If this were your house, what would you do?

If this were your house, what would you do?

“Why don’t they just fix it themselves?”

If I had a dollar for every time someone said that to me about the people of Haiti I wouldn’t be $1700 short in my fundraising!

There are a few answers to that question. At least from my über limited perspective.

  1. Haiti is so poor that they just don’t have the infrastructure and resources to even conceive of a solution. It’s just too big and they have been too dependent on the outside world to help them to solve it themselves.
  2. Culture has put up some major barriers. There are laws and traditions to be obeyed which make seemingly easy problems to fix nearly impossible. For instance, you’d need a permit (which costs money) to haul away the rubble of a home you rent. (which you are still paying the rent for) You have to find the owner, (who might live in Haiti or the U.S., you’ve never met him but only paid his cousin) who has to provide the government (which fell down) with proof of ownership (which was destroyed when government buildings collapsed) before you can hire workers to remove the rubble. (which costs money, and the government hasn’t yet determined where to take all of the rubble)

» **Dataset content**
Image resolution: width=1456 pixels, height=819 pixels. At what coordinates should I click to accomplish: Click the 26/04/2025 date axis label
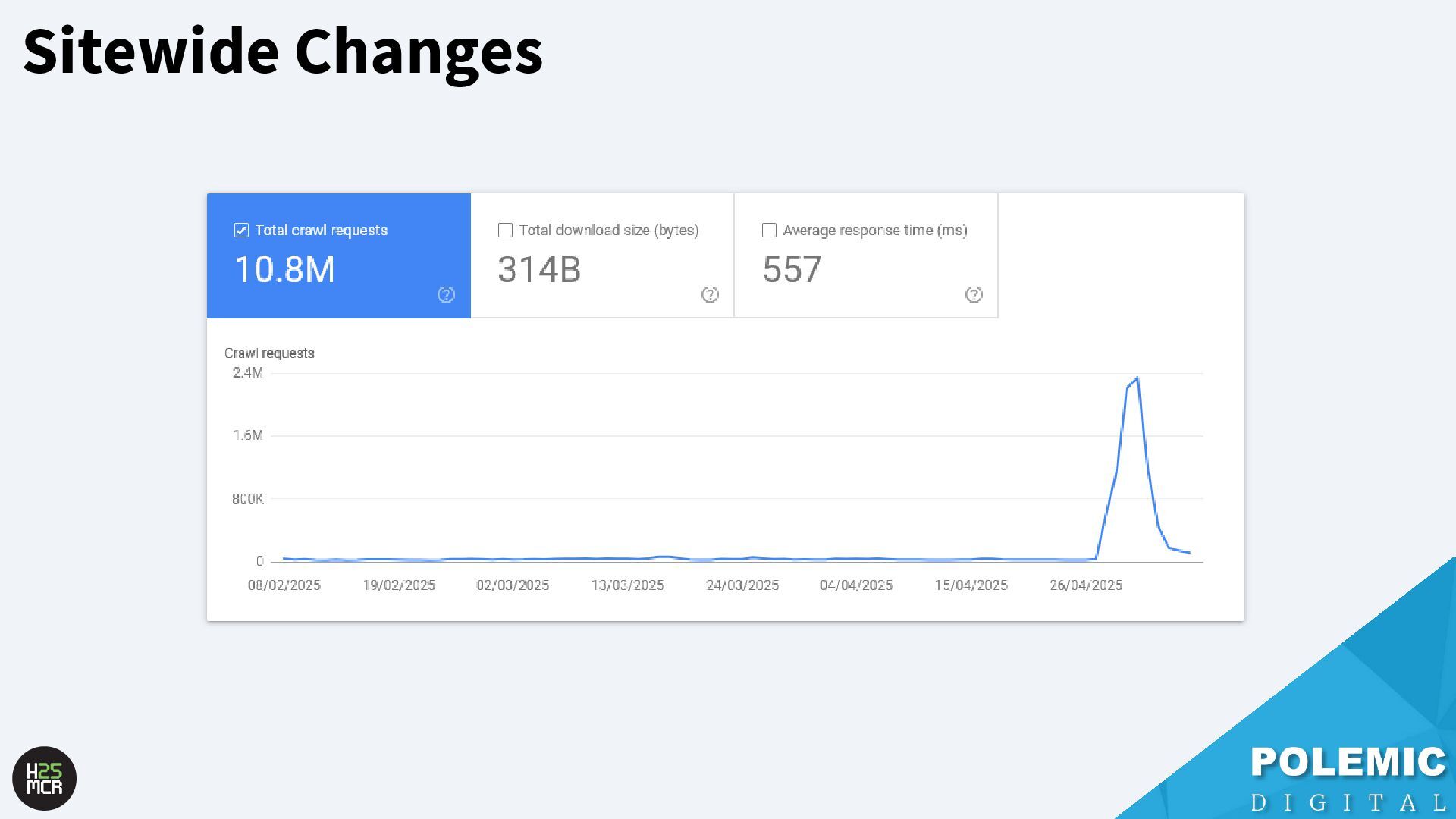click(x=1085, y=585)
...
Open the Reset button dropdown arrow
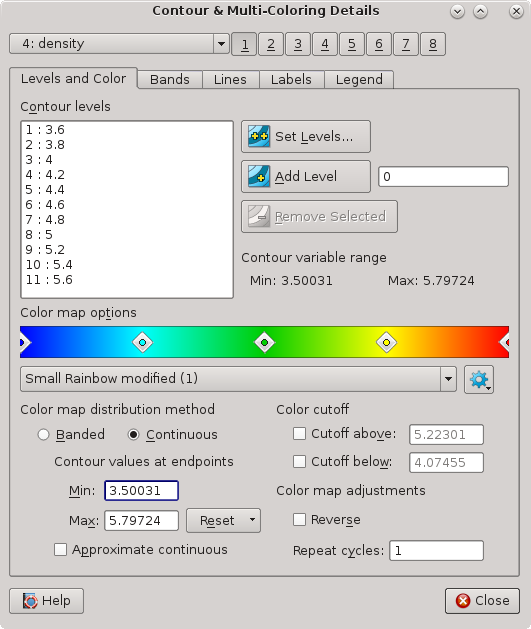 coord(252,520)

» **Work to complete**
A – In the post about Haiti, repeat the passage starting with "1. Haiti is" and going on through "solve it themselves.".
B – Rewrite the paragraph of the post about Haiti that begins "Culture has put up some major barriers" as a short list that keeps its main facts.

» **Solutions**
A –
1. Haiti is so poor that they just don’t have the infrastructure and resources to even conceive of a solution. It’s just too big and they have been too dependent on the outside world to help them to solve it themselves.

B –
- Laws and traditions make seemingly easy problems nearly impossible to fix.
- To haul away the rubble of a rented home, you need a permit, which costs money, and you are still paying the rent.
- You must find the owner, who might live in Haiti or the U.S. and whom you may never have met.
- The owner must give the government, which fell down, proof of ownership, but those records were destroyed when government buildings collapsed.
- Only then can you hire workers to remove the rubble, which costs money, and the government hasn't yet decided where the rubble should go.